Puta merda, ele deveria ter conseguido mais de dez dias. Mas como ele ia saber que Caesar apareceria galopando pela porta no minuto em que os dez dias acabassem?!
O carro virou. Levou um instante, mas finalmente registrou que a estrada em que estavam era familiar.
Alarmes começaram a soar na cabeça de Won – Chapéu novo – repito, temos um chapéu novo!
Chapéu velho desaparecido!
(Chapéu velho/Chapéu Novo = Ele quer enfatizar sobre uma mudança de rotina com Caesar, um local diferente)
Este não era o mesmo encontro de sempre. Won entendeu que não podia sair parecendo um mendigo, mas não estava preparado para Caesar mudar completamente o roteiro.
Impondo-se diante deles, crescendo a cada segundo, estava a mansão de Caesar.
O mordomo os encontrou na porta. — Boa tarde, senhor.
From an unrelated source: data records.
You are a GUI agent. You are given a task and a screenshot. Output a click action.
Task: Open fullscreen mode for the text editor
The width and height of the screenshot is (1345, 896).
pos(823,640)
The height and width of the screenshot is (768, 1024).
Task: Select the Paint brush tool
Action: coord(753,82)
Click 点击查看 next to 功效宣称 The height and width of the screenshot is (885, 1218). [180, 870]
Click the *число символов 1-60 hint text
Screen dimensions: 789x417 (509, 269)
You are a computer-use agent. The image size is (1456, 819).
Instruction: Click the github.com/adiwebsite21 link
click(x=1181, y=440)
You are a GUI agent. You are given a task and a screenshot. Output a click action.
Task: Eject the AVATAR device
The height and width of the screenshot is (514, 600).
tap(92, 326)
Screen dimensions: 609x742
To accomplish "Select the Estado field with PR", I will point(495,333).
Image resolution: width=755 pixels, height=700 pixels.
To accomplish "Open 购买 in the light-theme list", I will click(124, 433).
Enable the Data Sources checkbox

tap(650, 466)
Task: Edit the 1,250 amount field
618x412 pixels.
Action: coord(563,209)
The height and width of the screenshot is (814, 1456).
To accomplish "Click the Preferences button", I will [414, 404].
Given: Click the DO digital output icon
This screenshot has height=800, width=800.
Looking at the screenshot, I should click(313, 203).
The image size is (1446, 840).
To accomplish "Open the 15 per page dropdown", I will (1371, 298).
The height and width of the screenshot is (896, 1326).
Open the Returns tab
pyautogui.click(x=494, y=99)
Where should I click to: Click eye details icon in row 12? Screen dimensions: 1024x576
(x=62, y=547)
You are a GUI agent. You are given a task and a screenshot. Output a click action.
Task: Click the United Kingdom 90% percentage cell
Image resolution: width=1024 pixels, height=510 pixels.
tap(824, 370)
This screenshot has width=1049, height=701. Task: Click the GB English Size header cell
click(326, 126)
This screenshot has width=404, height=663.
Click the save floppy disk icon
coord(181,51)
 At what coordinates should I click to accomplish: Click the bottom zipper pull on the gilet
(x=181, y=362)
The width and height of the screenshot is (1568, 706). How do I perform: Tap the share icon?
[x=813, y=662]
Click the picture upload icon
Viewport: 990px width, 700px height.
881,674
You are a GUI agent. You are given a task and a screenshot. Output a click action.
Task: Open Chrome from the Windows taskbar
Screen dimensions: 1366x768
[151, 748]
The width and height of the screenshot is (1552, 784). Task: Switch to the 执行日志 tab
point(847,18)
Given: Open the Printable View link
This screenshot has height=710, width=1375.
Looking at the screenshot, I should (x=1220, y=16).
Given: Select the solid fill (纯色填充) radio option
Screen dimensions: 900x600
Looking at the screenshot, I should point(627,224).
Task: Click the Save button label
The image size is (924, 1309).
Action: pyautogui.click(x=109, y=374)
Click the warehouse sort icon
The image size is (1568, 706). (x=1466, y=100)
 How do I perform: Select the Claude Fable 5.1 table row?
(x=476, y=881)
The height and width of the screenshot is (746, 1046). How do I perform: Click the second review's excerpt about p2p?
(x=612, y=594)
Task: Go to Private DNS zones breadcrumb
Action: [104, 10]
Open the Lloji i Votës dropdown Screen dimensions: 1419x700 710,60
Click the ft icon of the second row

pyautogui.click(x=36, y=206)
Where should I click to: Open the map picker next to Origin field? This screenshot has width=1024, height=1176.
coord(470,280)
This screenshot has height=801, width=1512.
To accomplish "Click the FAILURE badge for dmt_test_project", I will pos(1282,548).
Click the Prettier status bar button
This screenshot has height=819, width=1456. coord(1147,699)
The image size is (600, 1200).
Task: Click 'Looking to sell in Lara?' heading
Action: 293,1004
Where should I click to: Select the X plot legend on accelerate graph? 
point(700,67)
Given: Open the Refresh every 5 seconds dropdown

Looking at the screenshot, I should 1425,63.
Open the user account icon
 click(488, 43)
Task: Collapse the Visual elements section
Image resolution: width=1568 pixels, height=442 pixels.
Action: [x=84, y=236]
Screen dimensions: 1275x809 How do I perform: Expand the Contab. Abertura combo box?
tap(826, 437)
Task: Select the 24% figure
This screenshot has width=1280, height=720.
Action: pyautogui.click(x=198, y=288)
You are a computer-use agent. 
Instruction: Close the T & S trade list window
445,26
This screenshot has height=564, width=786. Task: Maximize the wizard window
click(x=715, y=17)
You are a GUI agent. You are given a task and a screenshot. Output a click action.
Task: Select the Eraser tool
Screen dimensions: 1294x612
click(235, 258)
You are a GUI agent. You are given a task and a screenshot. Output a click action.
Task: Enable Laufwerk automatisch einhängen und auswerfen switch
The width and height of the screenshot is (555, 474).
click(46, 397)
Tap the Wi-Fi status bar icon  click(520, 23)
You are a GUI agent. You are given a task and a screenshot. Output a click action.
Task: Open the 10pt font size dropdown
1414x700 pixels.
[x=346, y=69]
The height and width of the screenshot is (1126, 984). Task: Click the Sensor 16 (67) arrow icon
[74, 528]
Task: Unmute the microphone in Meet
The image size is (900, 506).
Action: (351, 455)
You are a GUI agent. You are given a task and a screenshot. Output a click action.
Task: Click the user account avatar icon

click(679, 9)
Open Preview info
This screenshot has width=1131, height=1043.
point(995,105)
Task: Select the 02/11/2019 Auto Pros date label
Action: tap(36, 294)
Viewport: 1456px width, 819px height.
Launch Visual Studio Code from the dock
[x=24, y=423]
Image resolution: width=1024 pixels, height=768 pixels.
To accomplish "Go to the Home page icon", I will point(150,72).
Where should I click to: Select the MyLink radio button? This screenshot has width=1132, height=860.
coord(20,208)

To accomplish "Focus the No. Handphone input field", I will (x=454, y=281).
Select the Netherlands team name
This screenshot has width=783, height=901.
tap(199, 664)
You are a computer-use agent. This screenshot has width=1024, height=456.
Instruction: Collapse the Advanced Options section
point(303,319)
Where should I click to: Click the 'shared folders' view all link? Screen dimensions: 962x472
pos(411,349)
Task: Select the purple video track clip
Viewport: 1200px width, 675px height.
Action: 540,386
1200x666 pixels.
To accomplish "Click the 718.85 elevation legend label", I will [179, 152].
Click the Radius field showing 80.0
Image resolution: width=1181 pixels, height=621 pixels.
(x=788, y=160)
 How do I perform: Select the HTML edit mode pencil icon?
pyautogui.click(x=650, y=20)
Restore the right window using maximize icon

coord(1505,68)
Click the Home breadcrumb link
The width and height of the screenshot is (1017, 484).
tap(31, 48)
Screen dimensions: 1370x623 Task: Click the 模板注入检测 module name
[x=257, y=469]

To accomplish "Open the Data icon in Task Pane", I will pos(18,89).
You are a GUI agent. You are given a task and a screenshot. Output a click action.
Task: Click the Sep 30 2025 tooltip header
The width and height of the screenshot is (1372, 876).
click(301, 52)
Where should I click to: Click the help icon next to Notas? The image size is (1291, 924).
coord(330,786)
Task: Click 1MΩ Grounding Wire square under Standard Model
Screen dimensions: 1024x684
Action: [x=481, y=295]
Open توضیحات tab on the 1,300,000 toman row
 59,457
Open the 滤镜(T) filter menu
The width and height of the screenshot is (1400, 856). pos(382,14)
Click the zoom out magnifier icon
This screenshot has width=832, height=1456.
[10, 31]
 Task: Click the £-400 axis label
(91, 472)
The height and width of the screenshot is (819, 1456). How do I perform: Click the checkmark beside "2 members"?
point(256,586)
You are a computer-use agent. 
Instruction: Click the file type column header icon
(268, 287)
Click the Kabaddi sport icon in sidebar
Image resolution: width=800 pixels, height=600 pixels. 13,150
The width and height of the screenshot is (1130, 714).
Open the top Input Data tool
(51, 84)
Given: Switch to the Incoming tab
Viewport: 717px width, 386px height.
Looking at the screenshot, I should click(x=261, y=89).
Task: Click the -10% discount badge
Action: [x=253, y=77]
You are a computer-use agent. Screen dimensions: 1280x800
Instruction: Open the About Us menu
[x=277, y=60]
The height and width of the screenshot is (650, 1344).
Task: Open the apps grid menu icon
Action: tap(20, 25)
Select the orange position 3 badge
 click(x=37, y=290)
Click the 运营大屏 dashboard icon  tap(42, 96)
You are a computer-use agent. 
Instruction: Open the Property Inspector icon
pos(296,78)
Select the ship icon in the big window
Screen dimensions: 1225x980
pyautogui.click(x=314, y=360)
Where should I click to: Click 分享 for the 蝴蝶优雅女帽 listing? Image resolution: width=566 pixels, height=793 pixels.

O banho foi…
O pobre homem engasgou, percebendo que eles haviam passado direto por ele. — Foi preparado, como o senhor pediu! — chamou ele, apressando-se para alcançá-los.
Quando Caesar havia pedido este banho? Won não tinha ideia, mas ele não podia se importar muito quando seus pés mal tocavam o chão porque Caesar praticamente o estava arrastando pelos corredores.
Logo, eles chegaram ao que aparentemente era a porta certa, porque Caesar fez uma volta brusca de noventa graus e abriu a porta, revelando um banheiro enorme equipado com uma banheira igualmente grandiosa na outra extremidade do quarto.
— Se houver algo que o senhor precise — o mordomo ofegou atrás deles com um aceno de cabeça; então apressou-se para fechar a porta, deixando Won sozinho com Caesar e uma banheira fumegante de água.
Caesar não perdeu tempo em despir Won de seu casaco, como se não suportasse mais a visão dele mas ver Won ali parado apenas com seus chinelos maltrapilhos não pareceu melhorar as coisas.
— Você saiu assim? — A expressão no rosto de Caesar era quase engraçada, como se ele tivesse algo com um cheiro desagradável forçado sob seu nariz, mas sua voz gotejava malícia.
Won fechou os olhos e soltou um suspiro cansado. Houvera um momento fugaz de esperança, esperança de que ele pudesse tomar banho, relaxar e apenas respirar…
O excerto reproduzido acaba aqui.